The toll wasn’t felt solely in a financial sense either, because even with the insistence that the critiques of many didn’t bother him Tarkanian and his family were hurt by what came with the territory.

“I don’t think people realize how much it all hurt,” his wife Lois said in a story in today’s New York Times. “He says he never cared what people said, but he did. They broke his heart. All of it broke his heart.”

Now 82 years old and not in the best of health the question these days is whether or not Tarkanian can make a run at the Naismith Memorial Hall of Fame, but given the history with the NCAA it’s been difficult for his candidacy to gain any traction.

But that’s not to say that he doesn’t have his supporters either.

“There is no doubt that his legacy has been absolutely set aside and is always looked at in terms of NCAA investigations,” [ESPN analyst Dick] Vitale says. “I think that’s sad in many ways.”

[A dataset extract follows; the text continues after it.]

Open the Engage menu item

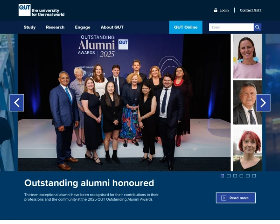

[Former UNLV point guard Greg] Anthony, not surprisingly, strongly believes Tarkanian should be in the Hall of Fame, and [ESPN analyst Jay] Bilas says flatly: “I think it’s a no-brainer that he should be in the Hall of Fame. I don’t claim to understand how everything works, but if you look at who is in the Hall of Fame, he meets and exceeds those standards.”

The numbers don’t lie in regards to his coaching career, as Tarkanian’s winning percentage ranks among the the best to have ever patrolled the sidelines. But it’s the one “game” that took the most out of him, even with the receipt of a $2.5 million settlement, that serves as a roadblock to this very day.

College basketball’s “Father Flanagan” needs the Hall of Fame voters to give him a second chance. Unfortunately, it doesn’t look as if they’re willing to do so.

Raphielle also writes for the NBE Basketball Report and can be followed on Twitter at @raphiellej.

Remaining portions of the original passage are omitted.